**EXERCISE PROMPT:**
Where does "menu" appear in the data? Return each line that holds it.

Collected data

..............................

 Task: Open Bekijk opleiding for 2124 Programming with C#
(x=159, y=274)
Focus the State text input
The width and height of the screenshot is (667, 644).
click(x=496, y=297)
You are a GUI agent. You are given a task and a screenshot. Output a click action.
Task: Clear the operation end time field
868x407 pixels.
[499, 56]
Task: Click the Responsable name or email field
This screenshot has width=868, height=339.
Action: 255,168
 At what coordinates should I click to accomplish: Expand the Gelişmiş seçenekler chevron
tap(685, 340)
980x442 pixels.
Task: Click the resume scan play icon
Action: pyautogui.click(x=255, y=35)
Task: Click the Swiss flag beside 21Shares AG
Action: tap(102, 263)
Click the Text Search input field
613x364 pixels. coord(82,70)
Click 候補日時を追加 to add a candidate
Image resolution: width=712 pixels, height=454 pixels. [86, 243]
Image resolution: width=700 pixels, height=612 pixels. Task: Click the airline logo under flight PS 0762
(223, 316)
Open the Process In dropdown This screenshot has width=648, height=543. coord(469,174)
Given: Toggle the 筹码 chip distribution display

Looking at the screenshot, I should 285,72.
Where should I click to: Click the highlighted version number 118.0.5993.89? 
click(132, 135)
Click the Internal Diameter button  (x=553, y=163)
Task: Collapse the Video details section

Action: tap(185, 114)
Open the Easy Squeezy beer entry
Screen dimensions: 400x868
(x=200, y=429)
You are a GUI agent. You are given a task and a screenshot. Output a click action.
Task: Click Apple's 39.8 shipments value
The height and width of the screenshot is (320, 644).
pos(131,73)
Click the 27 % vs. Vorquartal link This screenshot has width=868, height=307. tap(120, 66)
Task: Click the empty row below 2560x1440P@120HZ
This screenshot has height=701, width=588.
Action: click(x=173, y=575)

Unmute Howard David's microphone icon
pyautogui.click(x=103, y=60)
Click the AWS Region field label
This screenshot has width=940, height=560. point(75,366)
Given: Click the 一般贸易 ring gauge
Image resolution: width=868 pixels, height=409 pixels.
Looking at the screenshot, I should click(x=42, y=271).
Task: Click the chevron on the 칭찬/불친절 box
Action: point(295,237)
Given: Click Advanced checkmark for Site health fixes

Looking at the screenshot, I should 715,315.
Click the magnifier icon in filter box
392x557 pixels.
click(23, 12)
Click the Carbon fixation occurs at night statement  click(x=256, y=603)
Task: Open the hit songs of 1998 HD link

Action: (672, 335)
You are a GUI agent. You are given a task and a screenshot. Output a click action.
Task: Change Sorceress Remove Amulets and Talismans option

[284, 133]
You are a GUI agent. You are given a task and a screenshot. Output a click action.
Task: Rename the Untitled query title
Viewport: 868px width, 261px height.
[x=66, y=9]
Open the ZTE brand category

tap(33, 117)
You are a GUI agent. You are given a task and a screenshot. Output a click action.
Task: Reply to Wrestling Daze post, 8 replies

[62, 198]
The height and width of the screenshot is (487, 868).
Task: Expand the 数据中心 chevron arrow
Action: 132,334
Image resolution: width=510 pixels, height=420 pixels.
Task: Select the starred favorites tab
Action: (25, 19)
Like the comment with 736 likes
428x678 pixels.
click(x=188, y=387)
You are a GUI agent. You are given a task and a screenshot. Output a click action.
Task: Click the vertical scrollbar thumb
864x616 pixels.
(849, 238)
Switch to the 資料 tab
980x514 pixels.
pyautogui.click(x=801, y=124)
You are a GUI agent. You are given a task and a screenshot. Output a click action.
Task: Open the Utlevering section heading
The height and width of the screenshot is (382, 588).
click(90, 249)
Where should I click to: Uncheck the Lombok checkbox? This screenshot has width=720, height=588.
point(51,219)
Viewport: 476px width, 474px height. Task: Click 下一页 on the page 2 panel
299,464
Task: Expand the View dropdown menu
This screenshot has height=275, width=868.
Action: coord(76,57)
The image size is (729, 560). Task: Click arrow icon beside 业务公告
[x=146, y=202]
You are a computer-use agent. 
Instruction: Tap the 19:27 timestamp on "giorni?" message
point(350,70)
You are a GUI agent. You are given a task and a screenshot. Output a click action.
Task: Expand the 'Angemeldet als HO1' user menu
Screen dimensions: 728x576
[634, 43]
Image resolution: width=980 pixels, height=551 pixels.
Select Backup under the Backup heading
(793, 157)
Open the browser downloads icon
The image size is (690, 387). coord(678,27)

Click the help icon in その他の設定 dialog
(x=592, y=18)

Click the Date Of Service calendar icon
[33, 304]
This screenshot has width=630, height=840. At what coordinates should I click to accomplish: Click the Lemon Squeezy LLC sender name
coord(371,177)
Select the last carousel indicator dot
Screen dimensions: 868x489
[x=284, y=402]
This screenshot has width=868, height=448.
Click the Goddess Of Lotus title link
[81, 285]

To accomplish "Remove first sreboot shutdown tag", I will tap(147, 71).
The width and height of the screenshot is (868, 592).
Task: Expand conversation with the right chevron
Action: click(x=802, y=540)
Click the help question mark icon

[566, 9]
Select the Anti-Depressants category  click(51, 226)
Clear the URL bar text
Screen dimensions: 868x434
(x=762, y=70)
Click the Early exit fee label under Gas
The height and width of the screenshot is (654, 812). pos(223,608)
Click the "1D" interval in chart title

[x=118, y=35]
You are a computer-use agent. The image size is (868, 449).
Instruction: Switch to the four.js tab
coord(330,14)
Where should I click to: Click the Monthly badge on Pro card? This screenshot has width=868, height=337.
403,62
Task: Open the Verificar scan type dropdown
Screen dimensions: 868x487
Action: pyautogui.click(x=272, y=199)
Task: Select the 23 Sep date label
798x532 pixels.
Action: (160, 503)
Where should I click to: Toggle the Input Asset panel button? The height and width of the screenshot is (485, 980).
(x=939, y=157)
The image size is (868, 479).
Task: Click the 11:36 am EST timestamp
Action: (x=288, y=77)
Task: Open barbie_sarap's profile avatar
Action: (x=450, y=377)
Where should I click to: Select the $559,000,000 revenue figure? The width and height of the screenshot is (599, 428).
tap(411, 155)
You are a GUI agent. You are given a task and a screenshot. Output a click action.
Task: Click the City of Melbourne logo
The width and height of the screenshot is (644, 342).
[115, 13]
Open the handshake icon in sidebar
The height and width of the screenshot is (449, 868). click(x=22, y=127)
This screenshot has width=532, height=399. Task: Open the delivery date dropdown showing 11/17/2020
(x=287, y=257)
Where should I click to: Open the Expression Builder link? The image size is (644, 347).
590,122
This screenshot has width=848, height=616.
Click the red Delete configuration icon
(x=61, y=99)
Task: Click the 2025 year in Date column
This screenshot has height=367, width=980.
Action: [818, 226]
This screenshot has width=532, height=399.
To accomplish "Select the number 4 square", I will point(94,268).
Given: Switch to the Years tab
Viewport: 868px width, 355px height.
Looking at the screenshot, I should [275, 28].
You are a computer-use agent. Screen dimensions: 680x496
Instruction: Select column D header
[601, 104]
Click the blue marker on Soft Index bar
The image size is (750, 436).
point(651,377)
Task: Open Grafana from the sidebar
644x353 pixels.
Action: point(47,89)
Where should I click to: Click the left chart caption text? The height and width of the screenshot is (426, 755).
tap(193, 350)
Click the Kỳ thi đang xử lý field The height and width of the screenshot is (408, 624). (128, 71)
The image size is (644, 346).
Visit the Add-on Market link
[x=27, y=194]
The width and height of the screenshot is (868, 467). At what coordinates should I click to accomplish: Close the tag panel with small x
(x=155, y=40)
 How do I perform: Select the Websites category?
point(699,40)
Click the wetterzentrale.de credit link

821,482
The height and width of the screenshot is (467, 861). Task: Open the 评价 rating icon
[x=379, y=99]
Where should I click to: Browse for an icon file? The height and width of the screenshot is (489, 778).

..............................

**REPLY TO THE TASK:**
Task: Expand the View dropdown menu
Task: Expand the 'Angemeldet als HO1' user menu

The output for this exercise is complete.